Ma in piazza a Messina sabato 2 dicembre ci sarà anche chi tenterà maldestramente di ripulirsi la faccia indossando una poco convincente maschera No Ponte in vista delle prossime scadenze elettorali. A questa triste sfilata di malcapitati con il feticismo dei riflettori si opporrà la buona memoria di un intero movimento che ha costruito saperi, pratiche e partecipazione politica dal basso da decenni. Un movimento che sa bene che prima che un progetto o una voce nella legge di bilancio, il Ponte sullo Stretto è il figlio più ingombrante e irrequieto di una precisa ideologia e un preciso modello di sviluppo: la “grande opera”.

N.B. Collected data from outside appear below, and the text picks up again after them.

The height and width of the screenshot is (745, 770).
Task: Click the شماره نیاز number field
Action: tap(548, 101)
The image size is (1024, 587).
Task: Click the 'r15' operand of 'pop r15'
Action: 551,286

Attorno alle grandi opere – e ai conflitti che queste determinano – fermentano opportunismi e strumentalizzazioni di chi cambia bandiera al cambiare degli equilibri elettorali e di partito: è così che chi guardava con favore al ponte come un’imperdibile occasione per uscire dall’arretratezza economica e per creare fantomatici posti di lavoro, oggi pare sbracciarsi contro l’opera con l’obiettivo di conquistare una fetta di torta del consenso dalla parte dell’opposizione.

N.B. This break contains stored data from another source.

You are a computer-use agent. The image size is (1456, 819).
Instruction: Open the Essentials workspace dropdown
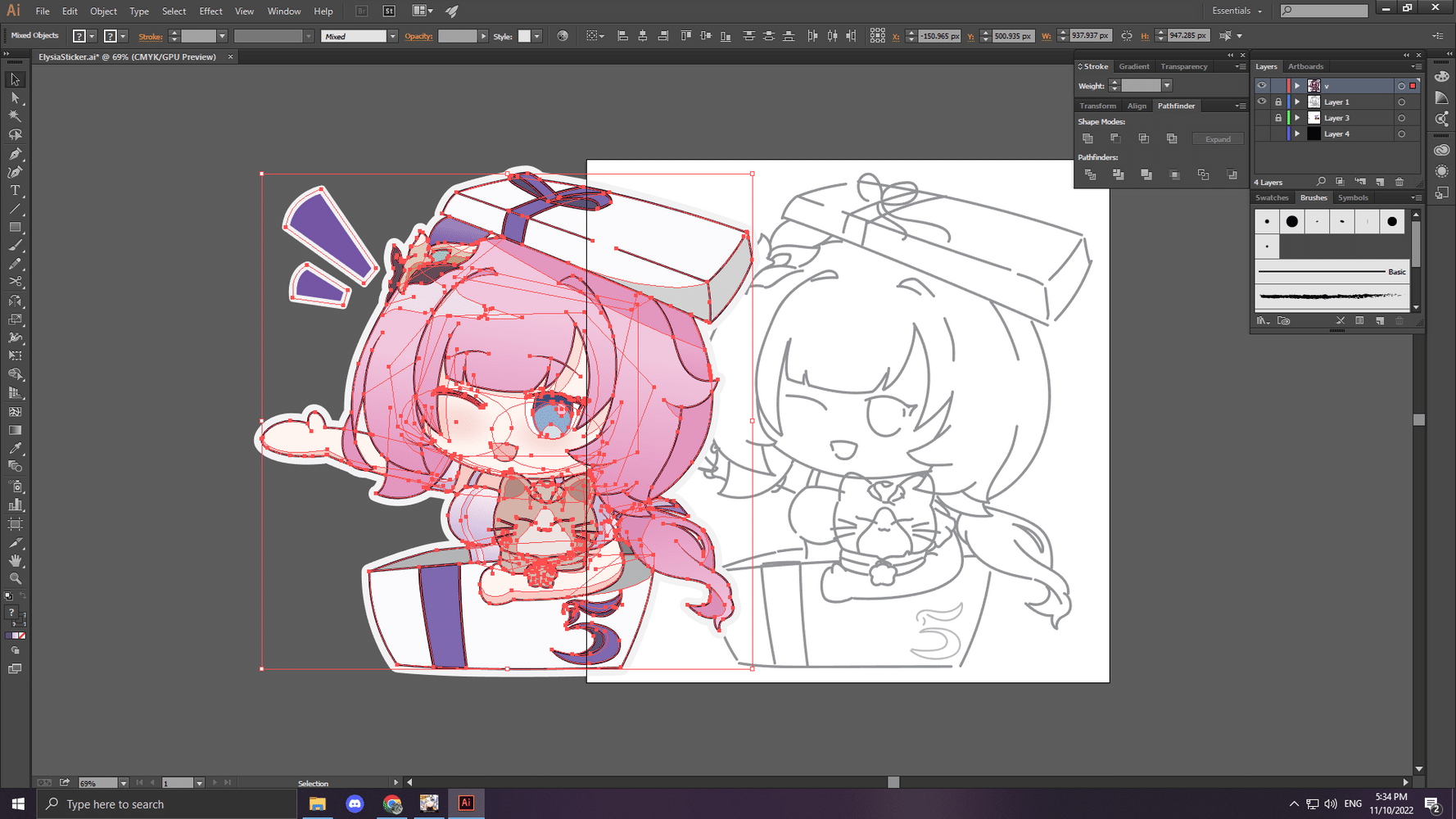tap(1237, 11)
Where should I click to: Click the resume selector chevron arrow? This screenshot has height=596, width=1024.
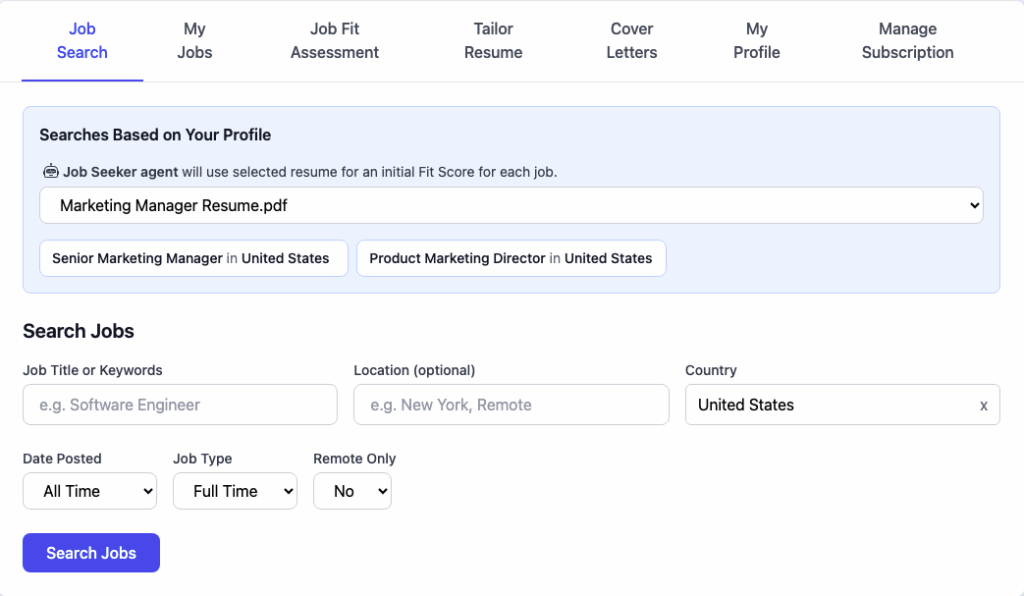pyautogui.click(x=974, y=206)
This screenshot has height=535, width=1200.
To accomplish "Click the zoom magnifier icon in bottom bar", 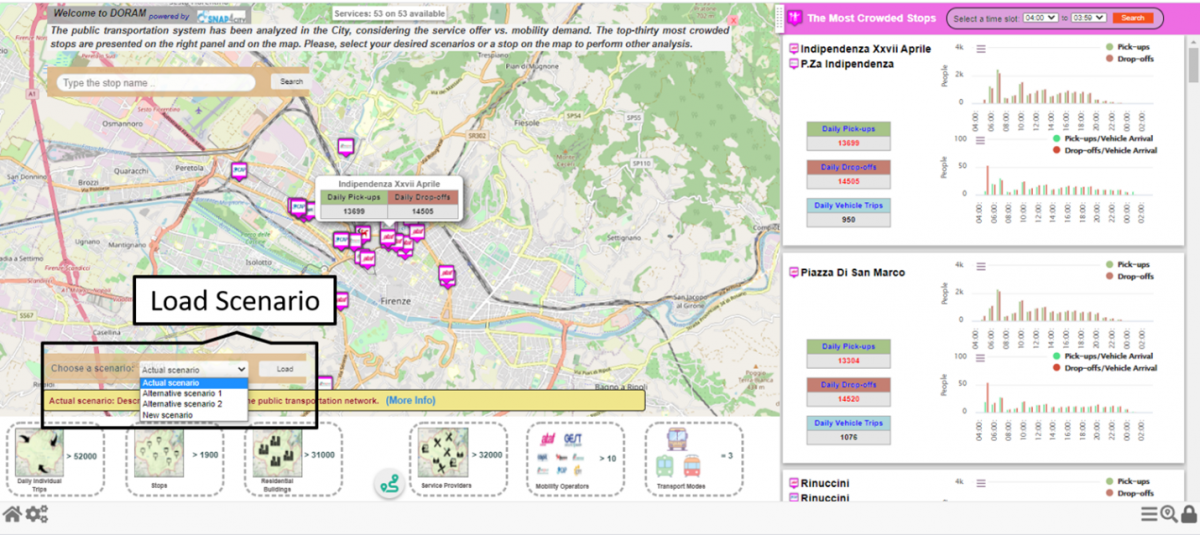I will coord(1169,515).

O viceversa, è sempre per le stesse ragioni che Matteo Salvini, apertamente scettico fino a pochi anni fa, oggi è a tutti gli effetti uno dei più appassionati promotori del Ponte sullo Stretto.
Ci troviamo, quindi, davanti allo stesso motore che spinge oggi quei soggetti politici a tacere di fronte al massacro in corso nei territori occupati da Israele a Gaza, a tacere sui profitti miliardari dell’industria bellica e dello stato italiano sulla guerra, salvo poi parlare di pace e autodeterminazione dei popoli, basta che pace e autodeterminazione sottostiano alle decisioni del mercato e alla volontà di egemonia degli Stati capitalistici, anche a costo di devastare interi territori.
Insomma, le geografie politiche dell’opposizione e del supporto nell’ideologia e nel modello “grande opera” si muovono di certo ad alta velocità – la velocità della strumentalizzazione, della caccia al consenso, della conta dei voti. Il popolo No Ponte invece no, è rimasto lì e non si fa certo ingannare. È rimasto lì nello Stretto, dove è sempre stato, e potrà essere ovunque gli si vorrà dare corpo e voce. È rimasto con forza e gioia nei territori che fa vivere e che difende, costruendo l’indipendenza politica di questa lotta territoriale in barba ai tentativi meschini di tutti gli approfittatori.
Il prossimo 2 dicembre a Messina è un’altra puntata di questa lunga storia fatta di piccoli e grandi passi di riappropriazione, l’unica speranza concreta e possibile per costruire territori liberi e autodeterminati.